Wildfire in September 2020 swept through the Santiam Canyon, destroying homes, businesses and vehicles. (Amanda Loman/Salem Reporter)
SALEM – Two years after passing sweeping legislation requiring many cities to allow duplexes anywhere single-family homes could be built, the Oregon Legislature returned in 2021 with more housing-related edicts to local governments.
Due to some of the more than two dozen land use laws passed in the 2021 session, cities must allow affordable housing on land not intended for homes, approve emergency homeless shelters and stop limiting the number of roommates who can share a home.
Land use experts say these changes are part of a trend caused by Oregon’s ongoing housing crisis. State lawmakers are no longer content to leave decisions about housing to local governments.
“We are seeing more legislation that directs local governments to allow more types of housing in more places,” said Palmer Mason, senior policy adviser at the state Department of Land Conservation and Development.
The League of Oregon Cities, which opposed the 2019 law mandating approval of duplexes, took a neutral or supportive position on this year’s changes. Ariel Nelson, the League’s lobbyist on housing issues, said cities had a major role in helping craft or amend bills.
For instance, an earlier version of one new law guaranteed that affordable housing developments on residential land could be up to 36 feet taller than market-rate apartments — until the League flagged that one small city didn’t have fire trucks with ladders tall enough to reach that height. The law now lets local governments reduce the extra feet allotted to affordable housing because of fire safety.
“The legislators who introduced these bills and the advocates that worked on them came to us in a collaborative fashion and said ‘Here’s what the problem is. Here’s what we think we can do about it. What do you think? We want this to be something you can support,’” Nelson said.
Starting in January, religious groups and nonprofit organizations will face fewer hurdles building affordable housing on land not intended for homes. Legislation pushed by Senate President Peter Courtney requires cities and counties to allow such developments on some land that isn’t zoned for residential use without requiring a costly and time-consuming zone change or conditional use permit.
During a committee hearing earlier this year, Courtney described his proposal as a way to help cities avoid drawn-out fights with neighborhood associations. In his experience, local governments often want to add housing, especially affordable housing, but neighborhood groups make that difficult, he said.
“If you say we need more housing, and we do need more housing, particularly affordable housing, there are barriers now that make it impossible for a city to go forward, for a nonprofit to go forward, or even a developer,” Courtney said.
House Speaker Tina Kotek, meanwhile, spearheaded legislation to require cities and counties to approve applications for emergency homeless shelters, provided they won’t pose an “unreasonable risk” to public health or safety.
Gwenn Wysling, executive director of the largest homeless shelter in Central Oregon, wrote to a House committee that the bill, coupled with funding from a $65 million state grant, would have enabled her organization to open a warming shelter.

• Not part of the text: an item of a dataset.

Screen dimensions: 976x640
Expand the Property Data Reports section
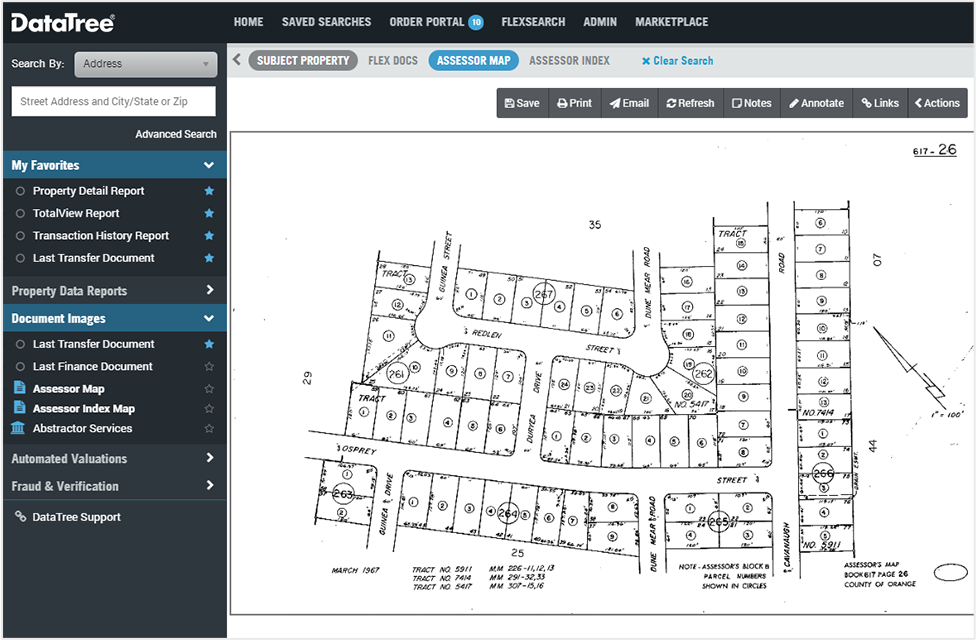[x=114, y=290]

Advocates for the homeless in Bend spend each year trying to find space for temporary shelters when temperatures plummet, to limited success.
“With current funding available through Project Turnkey, Bethlehem Inn would likely already be providing shelter during this serious winter storm,” Wysling wrote in February. “Instead, we are spending valuable time and resources having to apply for conditional use and now are subjected to a long and drawn out waiting period.”

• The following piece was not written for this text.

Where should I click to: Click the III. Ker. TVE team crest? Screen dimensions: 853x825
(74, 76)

Wildfires destroyed more than 4,100 homes last September and the Bootleg Fire took out at least 160 more this summer. Several new land use laws address the past year’s fires or aim to prepare for future property loss due to fire or other natural disasters.
One measure allows anyone whose home was damaged or destroyed by a fire in August or September of 2020 to rebuild under building codes from 2008 or the date the home was completed, whichever was later.
Dave Hunnicutt, president of the Oregon Property Owners Association, said he asked state Rep. Brian Clem, D-Salem, to run the bill to clear up issues some residents had in rebuilding. Cities and counties have a patchwork of laws on nonconforming structures, or buildings that met standards when they were built but don’t anymore. The aim is to eventually repair or replace those nonconforming buildings with ones that comply with updated codes.
Hunnicutt said some buildings destroyed by fire might be closer to a property line than currently allowed because setback requirements have changed over the years. On older lots, there may even be a question of whether the lot was created legally decades ago.
The new law takes care of issues facing homeowners who lost their property during last fall’s fires, but Hunnicutt said the Legislature should still work on a more permanent fix to ensure anyone who loses a home to a natural disaster can restore it.
“If you lost your home as a result of some type of natural disaster, I think it’s pretty callous and cruel for the state to go in and make you essentially start all over with the land use permitting process,” he said. “There needs to be a set policy so that we don’t have to go in after every single natural disaster and do something.”
Two other measures aimed to ensure temporary housing for the thousands of Oregonians displaced by fire. One would permit residents whose homes burned to stay in recreational vehicles on their property for up to two years while rebuilding.
The other directs cities to approve applications for mobile home parks to replace a destroyed park and to change zoning to allow new mobile home parks if a natural disaster caused a local housing shortage. The Almeda Fire last year destroyed more than 1,000 mobile homes in 18 parks when it tore through Talent and Phoenix .
In many cities, the number of people allowed to live in a house differs depending on whether the occupants are related. Come Jan. 1, there will be no such restriction.
State Rep. Julie Fahey, D-West Eugene, authored one law to prevent cities from establishing different occupancy limits for families and unrelated roommates. Instead, occupancy limits in all residences would be based solely on standards around health and safety, to keep apartments from turning into tenement slums.
“Maybe it has a very small impact — it was a small bill, it was very short — but if it can remove a little bit of that demand while we focus on increasing supply, I think that’s a good thing,” Fahey said.
Supporters of Fahey’s legislation, including the advocacy group 1000 Friends of Oregon, said it would help alleviate housing discrimination. The group’s deputy director, Mary Kyle McCurdy, wrote that occupancy limits based on familial status are more likely to exclude renters, immigrants, low-income Oregonians and students from homes where they could otherwise live.
A second law requires all homeowners associations, which make and enforce rules for a neighborhood, to remove any discriminatory language from their governing documents, including occupancy restrictions based on whether residents of a home are related, by Dec. 31, 2022.
Homeowners associations also would need to remove any language restricting ownership based on race, color, religion, sex, sexual orientation, national origin, marital status, disability or the owner’s source of income.
It follows a 2018 law that aimed to make it easier to remove outdated and unconstitutional race-based restrictions from property deeds. In the early 1900s, many home deeds in Oregon cities contained language prohibiting the property from being sold to or occupied by people of Asian or African descent.
Fahey found such language in her home deed and introduced the 2018 law, which simplified the process to remove those covenants and eliminated court filing fees. Those restrictions were made unenforceable by the Fair Housing Act of 1968, but activists rallied to remove them entirely.